- _Task to carry out_
Please swap every "icon" in the entries below for "symbol" and write the lines out again with nothing else changed. Leave the pictures out.

- _Supplied material_
--- --- ---

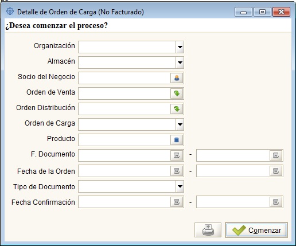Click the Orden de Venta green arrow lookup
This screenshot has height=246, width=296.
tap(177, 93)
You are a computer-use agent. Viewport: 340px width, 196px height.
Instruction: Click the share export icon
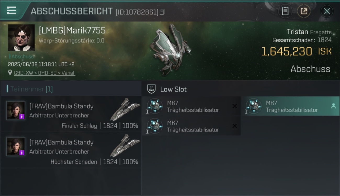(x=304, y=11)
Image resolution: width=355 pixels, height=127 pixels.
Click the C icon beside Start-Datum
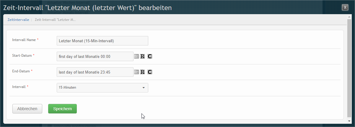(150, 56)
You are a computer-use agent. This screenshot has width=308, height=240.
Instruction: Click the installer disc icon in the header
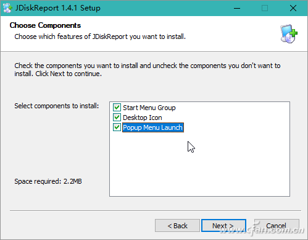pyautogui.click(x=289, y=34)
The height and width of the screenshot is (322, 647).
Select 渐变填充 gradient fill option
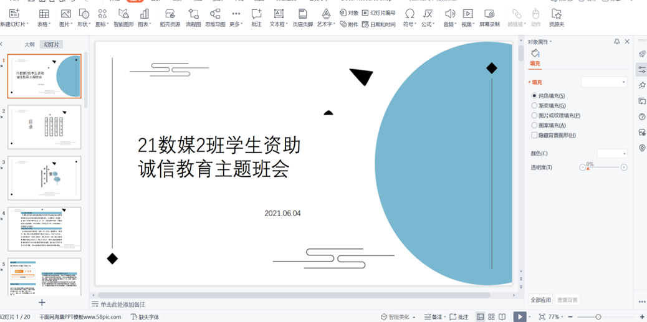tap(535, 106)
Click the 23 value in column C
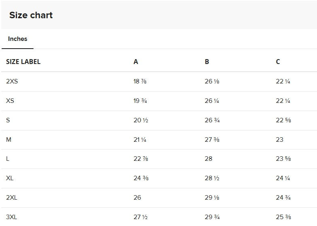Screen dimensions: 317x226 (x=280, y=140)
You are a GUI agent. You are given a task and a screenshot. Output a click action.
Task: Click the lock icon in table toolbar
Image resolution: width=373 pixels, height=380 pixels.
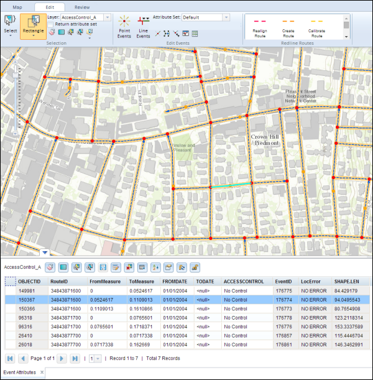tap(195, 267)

--- --- ---

- _Answer in full_
Click the Orden de Venta green arrow lookup
This screenshot has height=246, width=296.
tap(177, 93)
You are a computer-use agent. Viewport: 340px width, 196px height.
Instruction: Click the share export symbol
(x=304, y=11)
Image resolution: width=355 pixels, height=127 pixels.
Click the C symbol beside Start-Datum
(150, 56)
You are a computer-use agent. This screenshot has width=308, height=240.
Instruction: Click the installer disc symbol in the header
pyautogui.click(x=289, y=34)
The height and width of the screenshot is (322, 647).
Select 渐变填充 gradient fill option
tap(535, 106)
Click the 23 value in column C
Screen dimensions: 317x226 (x=280, y=140)
You are a GUI agent. You are given a task and a screenshot. Output a click action.
Task: Click the lock symbol in table toolbar
Image resolution: width=373 pixels, height=380 pixels.
tap(195, 267)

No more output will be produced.